In summary, existing methods can be categorized into two types: (1) approaches that do not take into account temporal correlation, as demonstrated by Nejad and Jaksa [17], Cao et al. [18]; (2) approaches that consider temporal correlation but often overlook spatial correlation, as illustrated by Xie and Pan [31], Qiao et al. [32], and Luo et al. [33]. In this study, the significance of fully considering spatial correlation is investigated using a time series model, an aspect that has been mentioned but not thoroughly investigated by Luo et al. [33]. While the prevailing time series methods commonly rely on LSTM or RNN as the underlying network architecture [39, 40], this paper proposes a transformer-based deep learning method (DFPTransformer) that considers both the spatial and temporal correlations among excavation monitoring points. All excavation monitoring points are collected into a vector instead of being treated as separate data points, creating a dataset that is convenient for the model to consider the correlation between any monitoring points. The proposed deep learning method is based on the attention mechanism, which can handle the spatial correlations among excavation monitoring points and incorporate temporal sequence information for prediction. To verify the accuracy of the model, we compare it with a machine learning method that only considers temporal correlations without considering spatial correlations, and quantitatively compare it with previous research results. Experimental results show that the proposed method can predict excavation deformations more accurately. The rest of this paper is organized as follows. Methodology section introduces the proposed network. In case study section, a deep foundation pit project is described along with the application of the proposed method, and the results and discussions of the project are presented. Finally, we conclude the paper in the last section.
Methodology
This paper presents a deep learning algorithm along with a standard dataset comprising monitoring data from the excavation process of a deep foundation pit. Since it is a series problem, the input data has a dimension of [sequence_in, input_dim], and the output has a dimension of [input_dim]. The sequence_in refers to the number of sequences, whereas input_dim refers to the number of monitoring points. This implies that all observation values of the monitoring points at a given time are collected into a single vector.
Proposed method
Fig 1 shows a transformer-based neural network that is used for forecasting time-series deep foundation pit settlement, named DFPTransformer. It consists of an encoder, a decoder, and multiple attention mechanisms in Encoder-Attention and Decoder-Attention that allow the network to learn temporal dependencies and patterns in the input data. The architecture of the DFPTransformer network is based on the Transformer model proposed by Vaswani et al. [36]. The Transformer model is a self-attention based neural network that was originally designed for natural language processing tasks. However, it has also been successfully applied to other domains, such as time-series forecasting.
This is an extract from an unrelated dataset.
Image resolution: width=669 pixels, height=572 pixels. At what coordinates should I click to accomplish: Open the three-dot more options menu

In the DFPTransformer network, the input data is first passed through an encoder, which consists of a linear layer, a ReLU activation function, and a dropout layer. The encoder is responsible for transforming the input data into a high-dimensional representation that can be easily processed by the attention mechanisms. After the input data is encoded, the positional encoding is added to the input. Positional encoding is a learnable parameter that allows the network to encode the temporal information of the input data. The positional encoding is added to the input by concatenating it with the output of the encoder.
The next step is to apply the encoder self-attention mechanism to the encoded input. The encoder self-attention mechanism is used to capture the temporal dependencies within the input sequence. The self-attention mechanism takes the encoded input as the input queries, keys, and values, and outputs the attention weights and the output feature maps. The output feature maps are then fed through a feed-forward network consisting of a linear layer, a ReLU activation function, and a dropout layer. This feed-forward network is responsible for adding non-linearity to the output feature maps. Given the limited amount of data will prevent the deep learning model from learning the relationship between data, ReLU activations are used multiple times for their nonlinear nature and relatively high computational efficiency.
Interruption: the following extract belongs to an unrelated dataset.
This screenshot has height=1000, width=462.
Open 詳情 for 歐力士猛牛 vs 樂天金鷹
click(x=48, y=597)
The output feature maps of the encoder self-attention mechanism are then passed through the decoder attention. The decoder attention consists of two multi-head attention mechanisms. The first one is used to capture the temporal dependencies within the output sequence, while the second multi-head attention is used to capture the dependencies between the input and the output sequence.
In the decoder’s attention, the output feature maps of the previous layer are used as the input queries, keys, and values. The first multi-head attention outputs the attention weights and the output feature maps, which are then fed through a feed-forward network similar to the encoder feed-forward network. In the second multi-head attention, the output feature maps of the previous layer are used as the input queries, and the encoded input is used as the keys and values. The attention mechanism outputs the attention weights and the output feature maps, which are then added to the output feature maps of the previous layer.
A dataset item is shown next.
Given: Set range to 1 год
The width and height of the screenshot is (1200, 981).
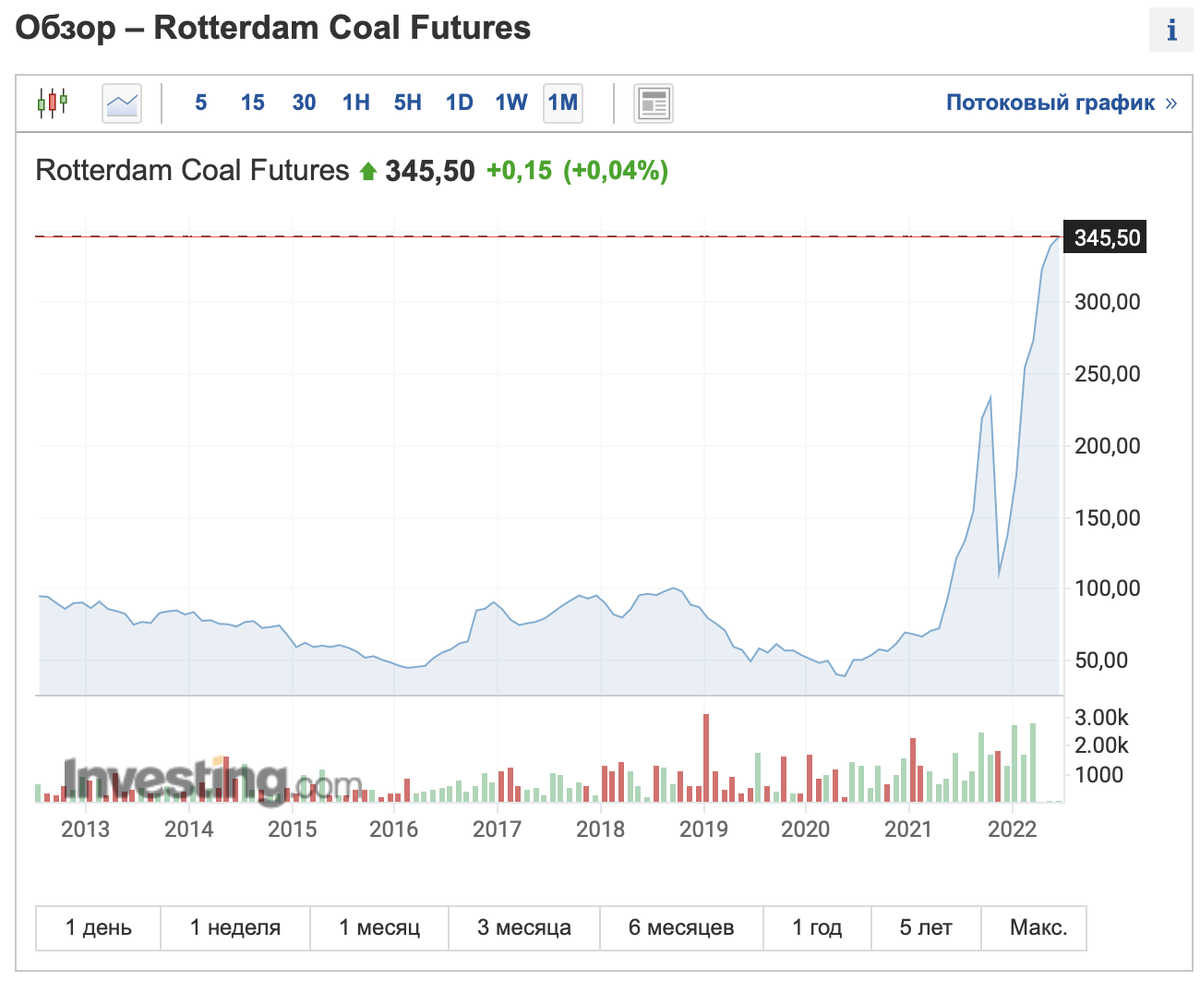Looking at the screenshot, I should point(817,927).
Finally, the output sequence is decoded using a linear layer (Decoder), and the output sequence is projected to the desired length using another linear layer. To summarize, the DFPTransformer network consists of an encoder, a decoder, and multiple attention mechanisms. All the attention mechanisms mentioned before are Multi-head Attention as shown in Fig 1. Residual connection is used in both Encoder Attention and Decoder Attention.
Fig 2 shows a typical Multi-head Attention. Multi-head attention is a powerful mechanism that enables a model to attend to multiple parts of an input sequence simultaneously, allowing it to capture complex patterns and dependencies. The basic idea behind multi-head attention is to project the input sequence into several subspaces and compute attention scores for each subspace separately. The outputs of these subspaces are then concatenated and projected back into the original space, allowing the model to capture diverse patterns and relationships in the input sequence. Formally, given an input sequence X, multi-head attention can be defined as follows:
(1)
where Q, K, and V are the queries, keys, and values, respectively, each with dimensionality dmodel. The input sequence is projected into h subspaces using separate linear projections:
(2)
where Attention is a scaled dot-product attention mechanism,
and
are the learnable projection matrices, and i∈[1,h]. The outputs of the subspaces are then concatenated and projected back into the original space using a learnable projection matrix Wo, resulting in the final output of multi-head attention.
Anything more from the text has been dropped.